Test Driven Development has been a major part of the discipline of software engineering for almost two decades; a Red-Green-Refactor cycle helps keep codebases maintainable, while lowering the risk of adding new features by protecting against regression and facilitating extensible designs.

The design and history of arcpy and its related modules can make it difficult to test, and automation is not always given high priority in GIS projects. Nevertheless, there are techniques to help ease the process, and it’s relatively easy to test drive the development of GIS software.

This post walks through a couple of basic test scenarios, and the full project is available on github.

Geodatabase Operations

A common task that can be automated via arcpy is transforming geodatabase data and schemas. We may want to use FieldMappings, add or remove fields, and calculate new values derived from existing fields; all of these operations can be test-driven.

#####

— Complete the following —
A – In the records, copy out word for word everything from the line containing "Click Daisy's blue verified badge" down to the line containing "coord(40,293)", including both of those lines, and leave out the pictures.
B – Write the next part of the post about test-driving arcpy development, picking up after its last sentence.

#####

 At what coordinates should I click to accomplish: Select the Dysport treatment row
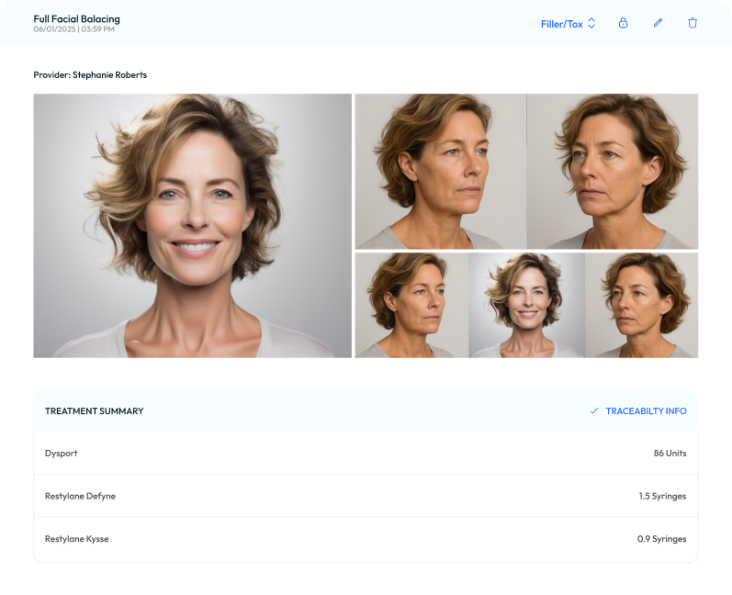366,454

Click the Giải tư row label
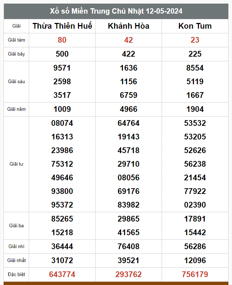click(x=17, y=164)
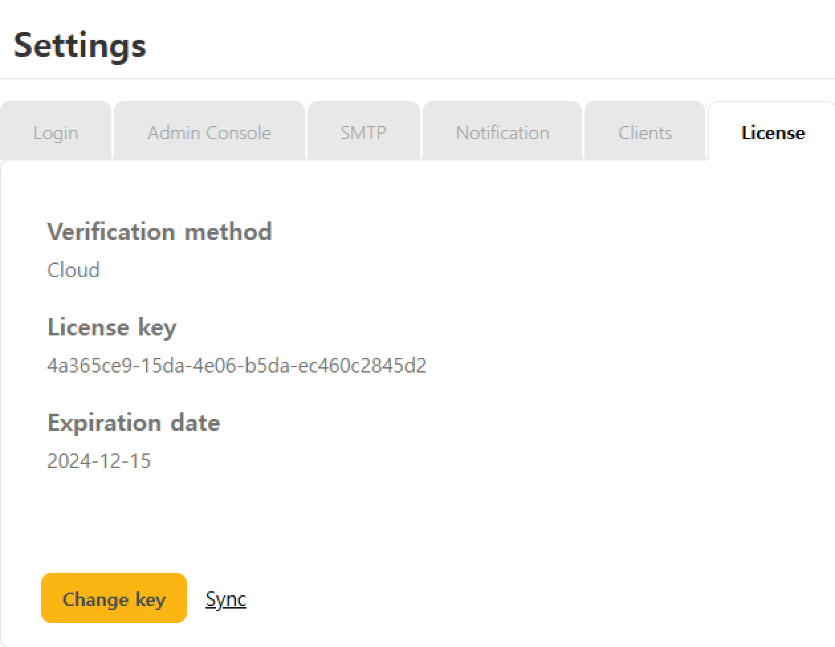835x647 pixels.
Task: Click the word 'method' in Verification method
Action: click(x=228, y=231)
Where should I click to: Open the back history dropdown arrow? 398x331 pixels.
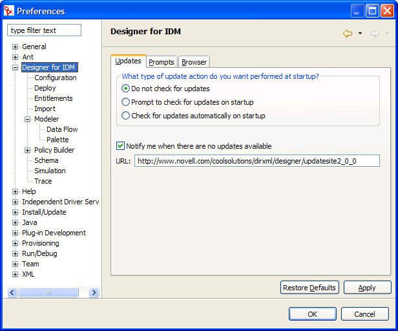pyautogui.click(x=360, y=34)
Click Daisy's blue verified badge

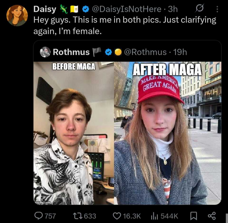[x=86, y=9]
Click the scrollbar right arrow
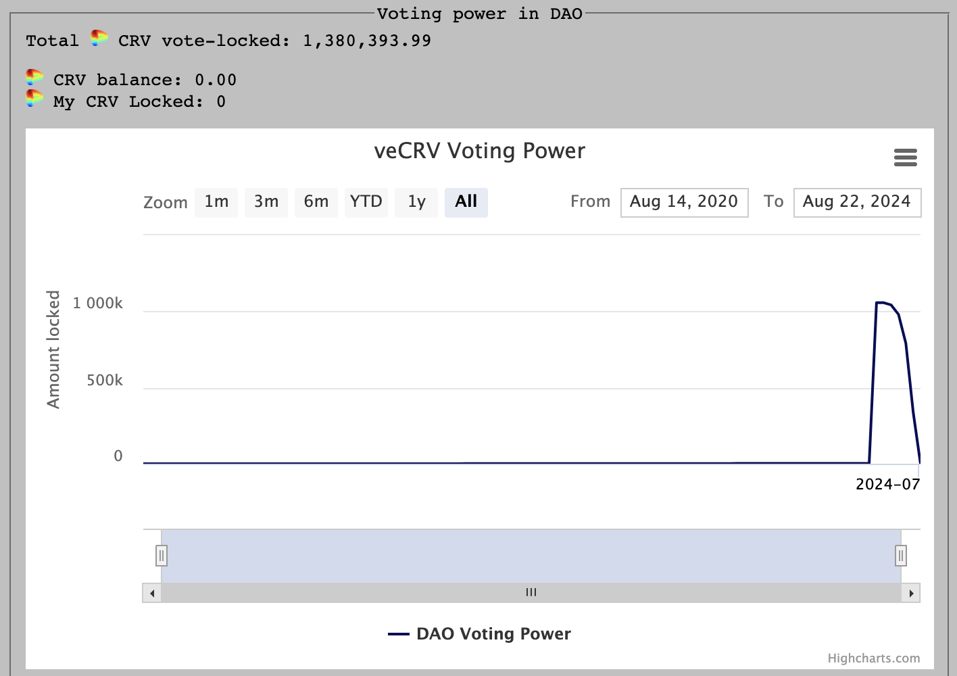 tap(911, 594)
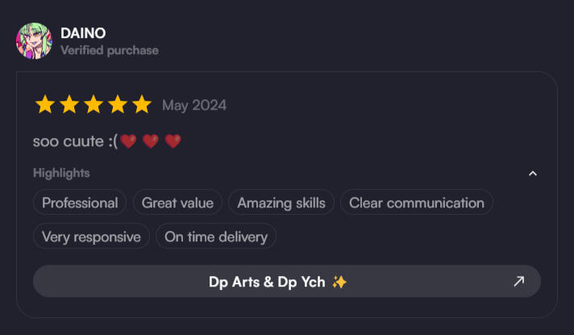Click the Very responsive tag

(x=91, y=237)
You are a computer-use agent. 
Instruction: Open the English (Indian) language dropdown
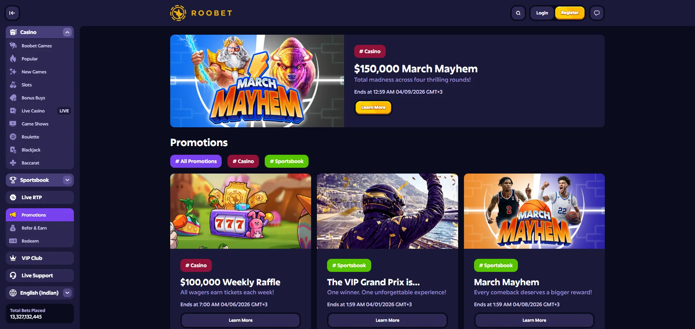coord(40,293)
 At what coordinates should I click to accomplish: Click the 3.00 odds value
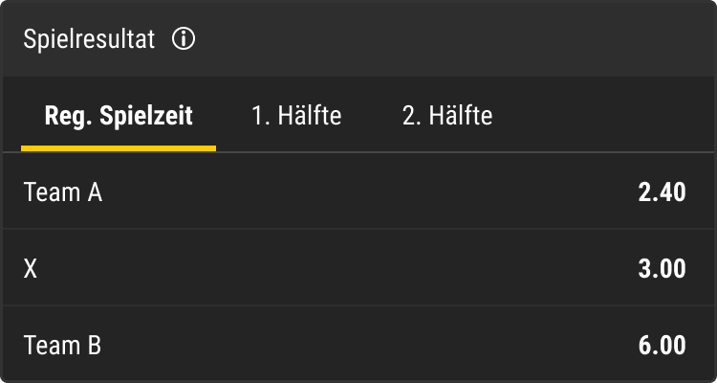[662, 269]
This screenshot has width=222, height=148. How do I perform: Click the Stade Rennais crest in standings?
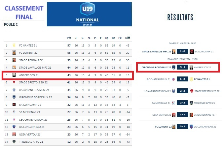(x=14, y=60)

#####

— Per-task answers —
A –
Click Daisy's blue verified badge

[x=86, y=9]
Click the scrollbar right arrow
 tap(911, 594)
Click the Very responsive tag

(x=91, y=237)
You are a computer-use agent. 
Instruction: Open the English (Indian) language dropdown
coord(40,293)

B –
In this example, we’ll test-drive a very simple feature: Adding a new field, and populating it with the sum of two other fields.

Test Fixtures

While arcpy exposes methods to create a new feature class and insert records, this can become difficult to maintain for large numbers of tables with many fields. Another approach is to use a fixture.

Our fixture will be a file geocodatabase (FGDB); this database will hold known data that will be used by our tests. Since a FGDB is just a directory, we can check it into our project and manage it just like any other test files.

When creating a test fixture, we want to use the minimum set of data needed to prove out our logic; in practice, this usually means tables with one or two rows–we’ll be running the tests many, many times, so we want them to be as fast as possible!

Note: ArcMap may lock the database if we have it open; because of this, it’s a good idea to add .lock files in the test data directory to your .gitignore file.

Because we need a FGDB to hold our fixture data, the tests are not true unit tests, since they’re still coupled to the filesystem. We can keep this coupling as loose as possible, by copying the fixture data into an in-memory workspace before each test.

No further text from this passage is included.